Hecha en piedra caliza de las canteras toledanas de Montesclaros, La Cibeles constituye el símbolo de la capital del reino, con permiso de la Puerta del Sol y de los bocatas de calamares de la calle Ciudad Rodrigo. Quien dice Madrid dice España, porque Madrid es España dentro de España. “¿Qué es Madrid si no es España?”, proclama la diosa, mientras los aficionados mueven junto a ella las bufandas blancas cuales aspas de helicóptero. Suena Wagner y, de entre todas las valquirias que cabalgan, Cibeles, tocada con corona mural, se deja embriagar por ese perfume a napalm que tanto le gusta oler por la mañana.

A una diosa nadie le tose. Tiene las cosas claras y no admite objeciones. Impone criterios, pero siempre en defensa de la libertad de los suyos. Para eso es rompedora de cadenas y madre de dragones. Como los leones de las Cortes, a cada cual lo hará mirar para otro lado. No hay agencia espacial que se le resista, pues tiene claro que “ningún país atenta contra su capital” y, si es preciso, trasladará Tres Cantos al paseo de la Castellana. España, que ha de ser grande y libre, muy libre, es Madrid... y unos cuantos parques temáticos repartidos por el mapa, como Salamanca. Libertad y, después, todo lo demás.

Y porque nadie se atreve a toserle, si hay que llegar a la castración, se llega, como ya le ocurrió al infeliz de Atis. Hasta el mismísimo Zeus, cuyo advenimiento tantas esperanzas concitó, venido a menos, está dispuesto a cercenarse sus atributos para no contrariar a Cibeles.

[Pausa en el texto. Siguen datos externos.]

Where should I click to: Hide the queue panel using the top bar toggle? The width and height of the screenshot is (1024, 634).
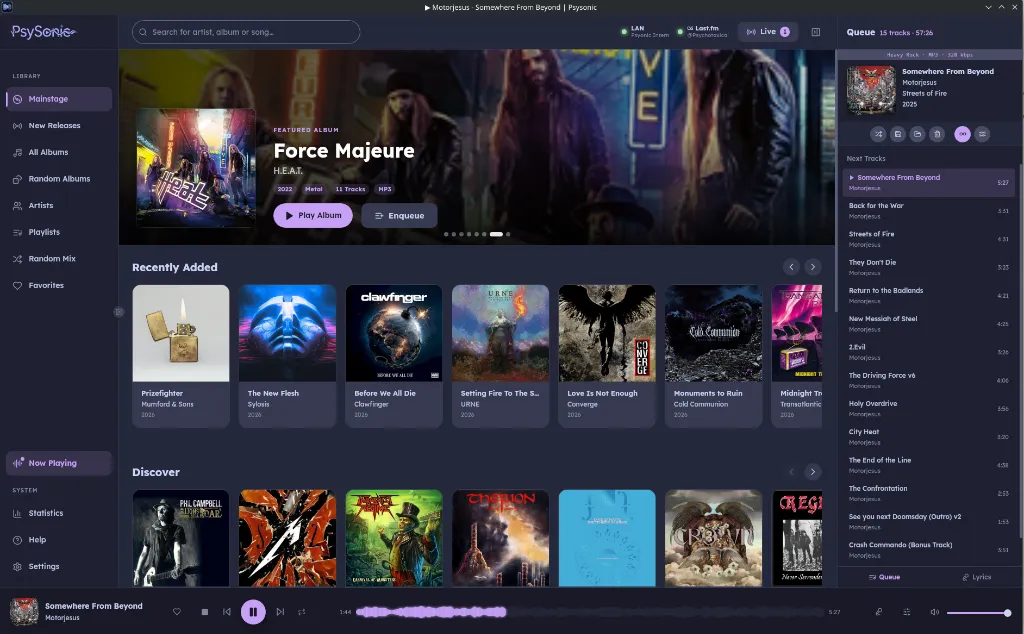pyautogui.click(x=816, y=32)
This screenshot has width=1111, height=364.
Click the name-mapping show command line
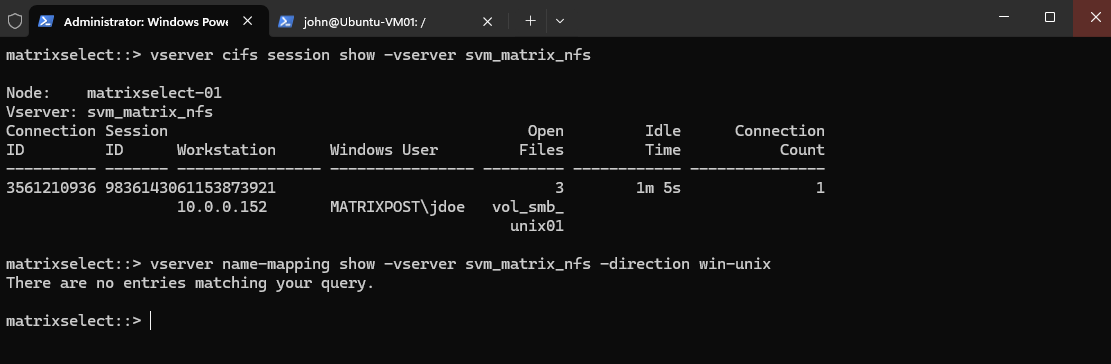[388, 264]
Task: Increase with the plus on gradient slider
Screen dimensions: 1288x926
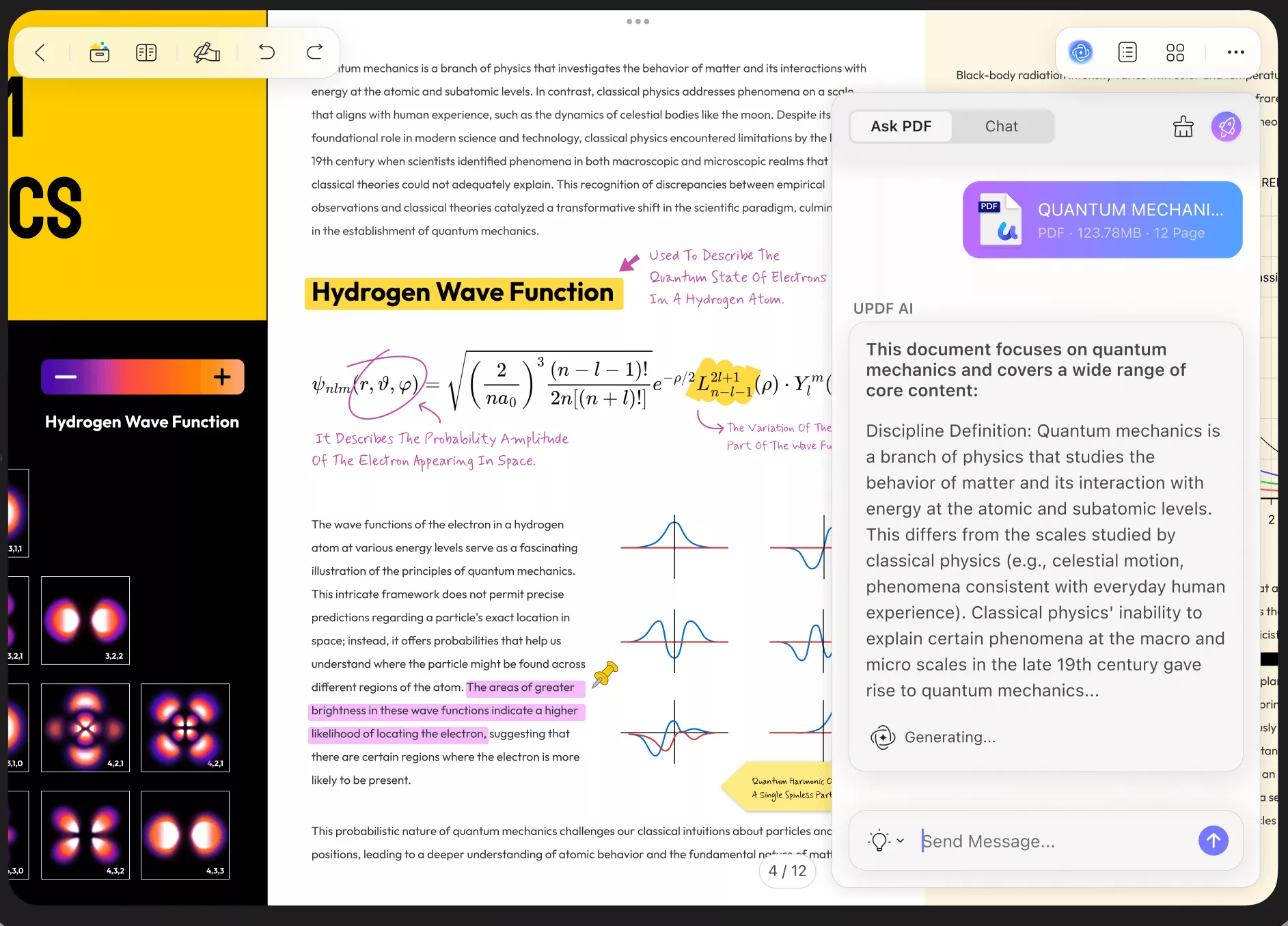Action: pyautogui.click(x=222, y=377)
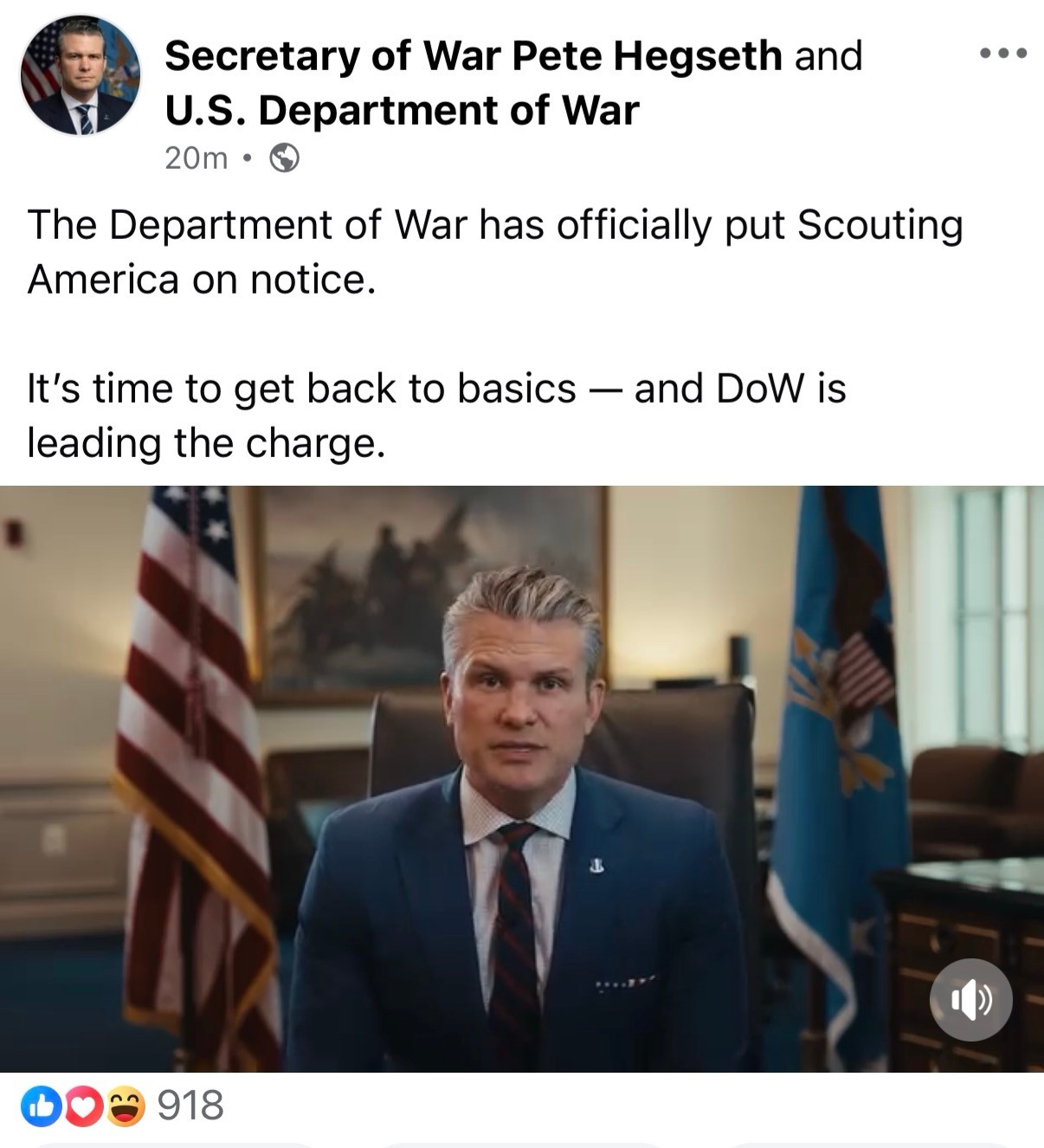Open the U.S. Department of War page link

(x=402, y=110)
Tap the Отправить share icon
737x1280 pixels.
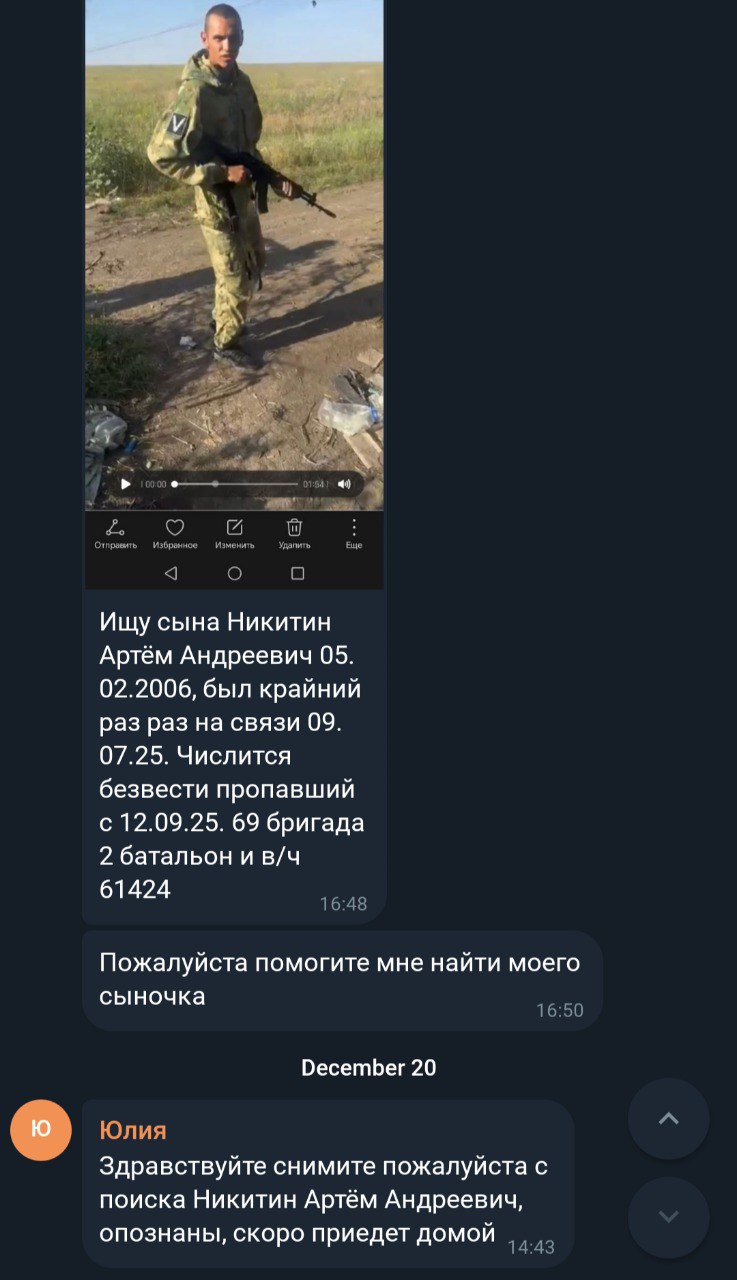pyautogui.click(x=115, y=534)
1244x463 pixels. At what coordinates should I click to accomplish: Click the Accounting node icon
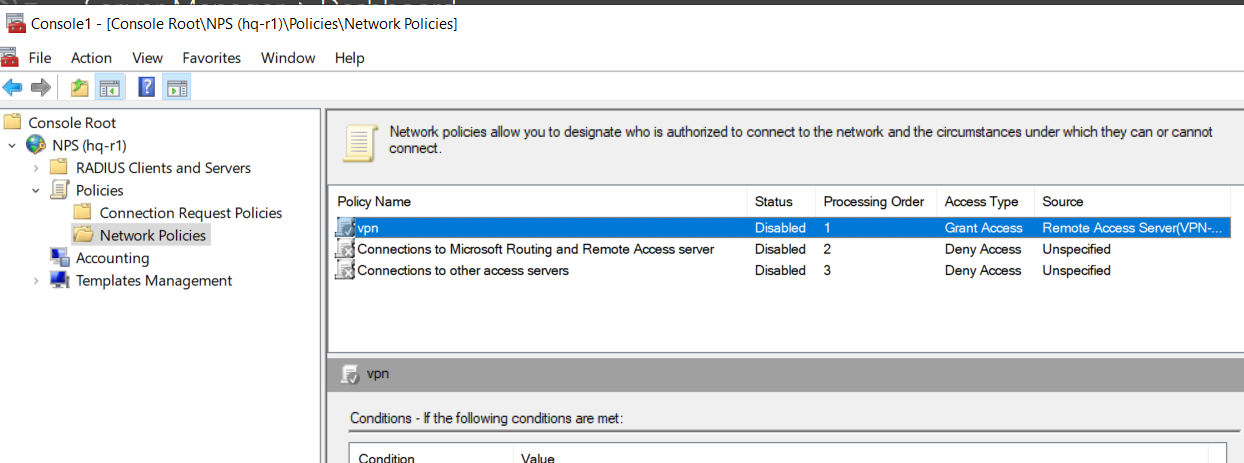point(60,258)
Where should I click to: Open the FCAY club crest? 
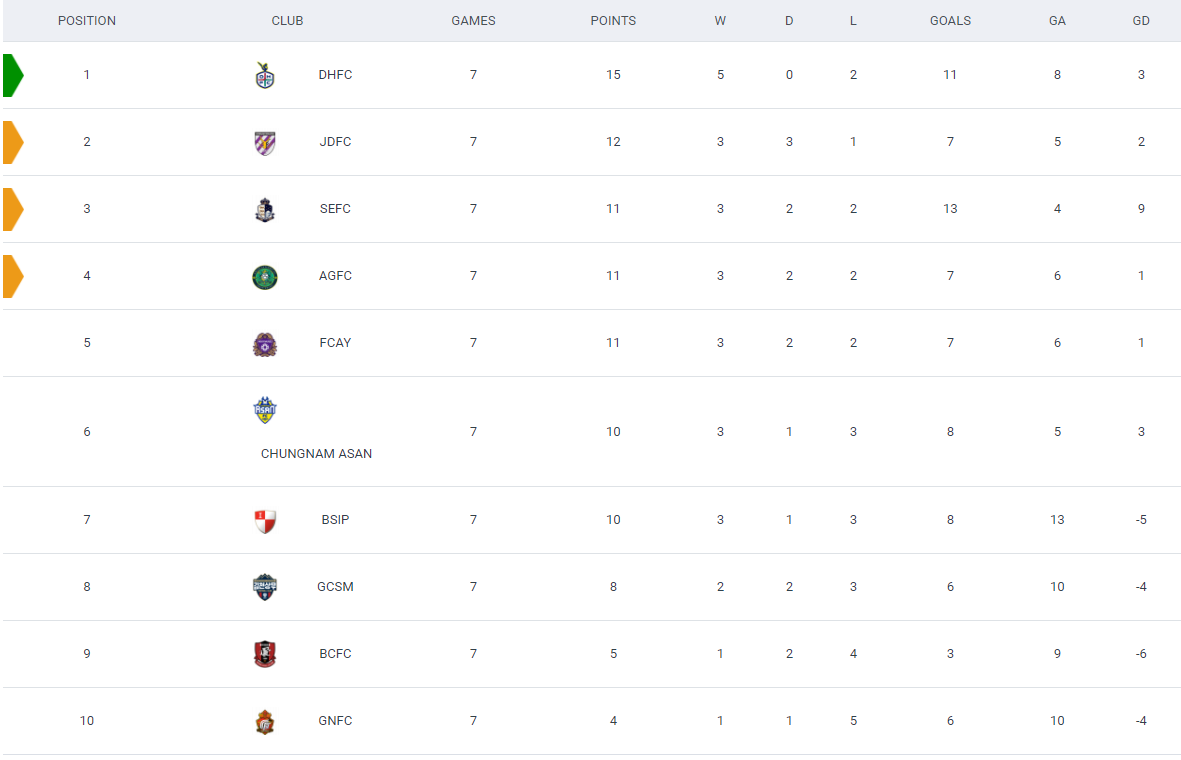point(264,344)
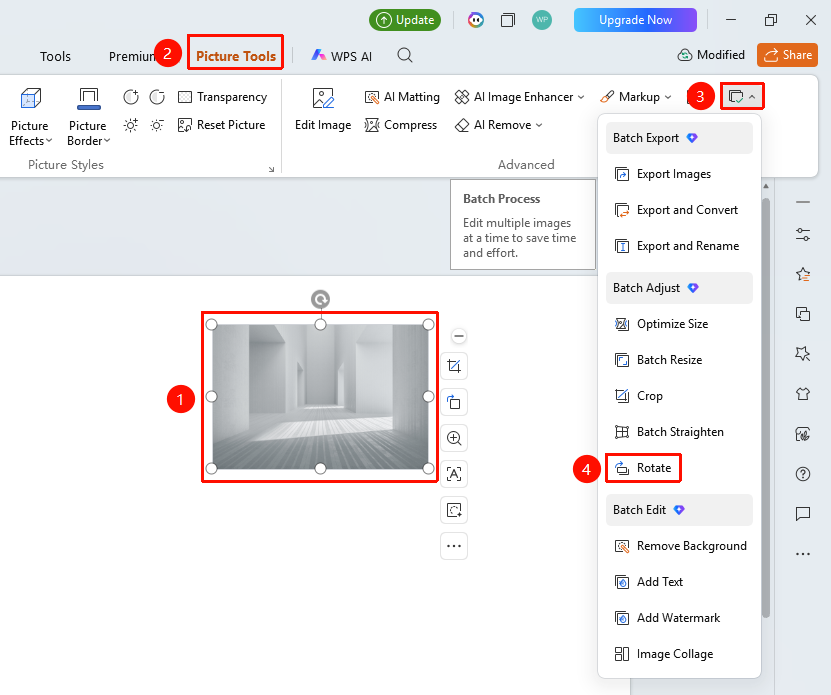Open the search magnifier in ribbon
This screenshot has height=695, width=831.
click(x=405, y=55)
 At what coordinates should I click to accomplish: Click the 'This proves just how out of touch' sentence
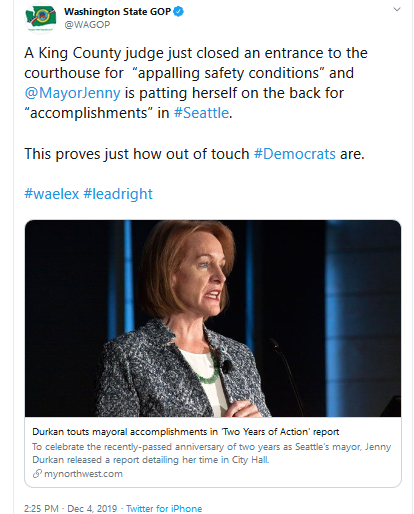coord(137,154)
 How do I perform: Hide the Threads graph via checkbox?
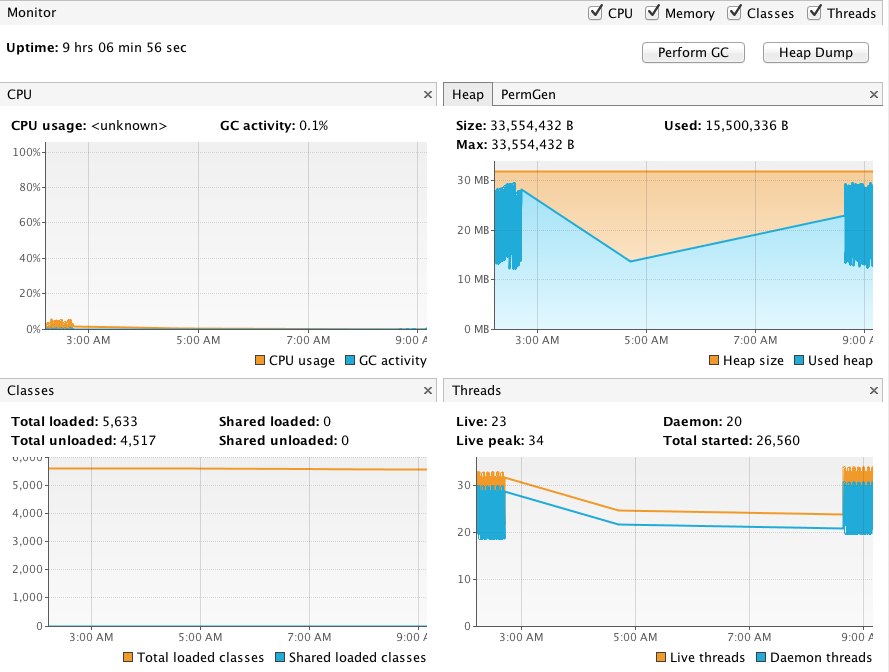point(815,13)
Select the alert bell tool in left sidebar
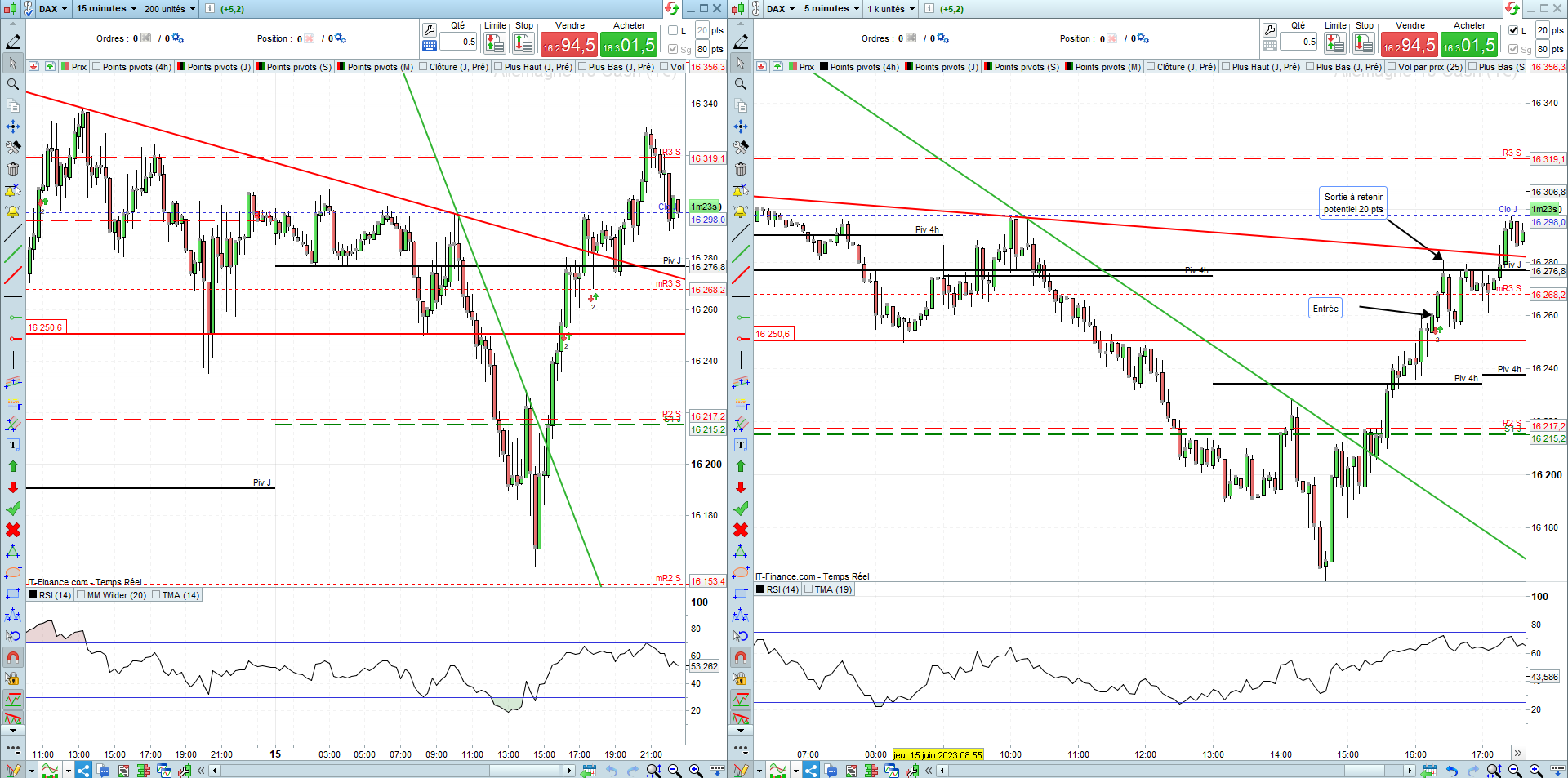This screenshot has height=778, width=1568. tap(13, 211)
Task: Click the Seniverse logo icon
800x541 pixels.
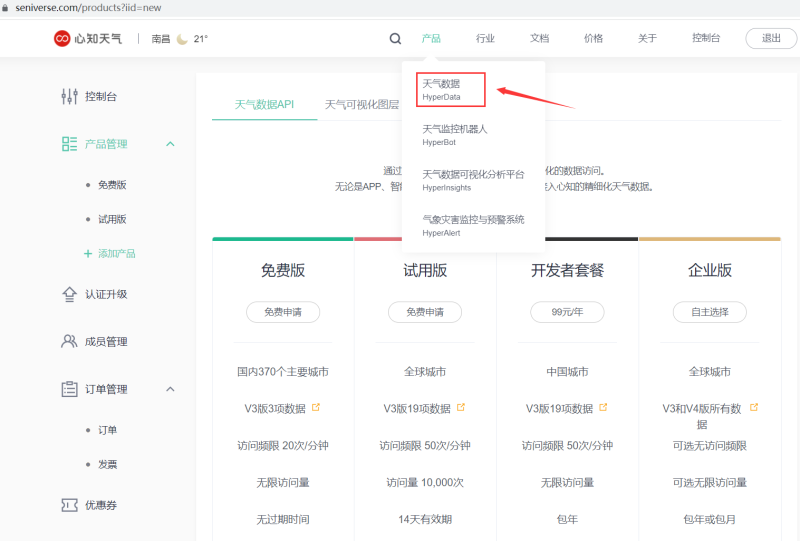Action: (x=62, y=39)
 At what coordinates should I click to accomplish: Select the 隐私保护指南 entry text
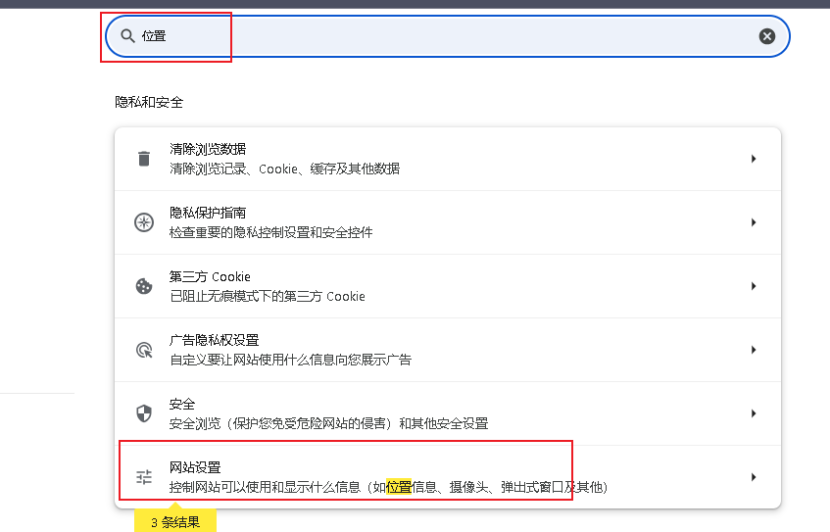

Y si hay que poner océano de por medio, se pone, que el oráculo predice tormenta y más vale estar lejos. ¡Pero no en México! Porque, aunque Agustín Lara coronara emperatriz de Lavapiés a su chulona, lo cierto es que la capital azteca acoge una fiel réplica de La Cibeles madrileña, donada hace más de cuarenta años por los residentes españoles. Bien la recuerdo. Madrid, Madrid, Madrid; en México se piensa mucho en ti.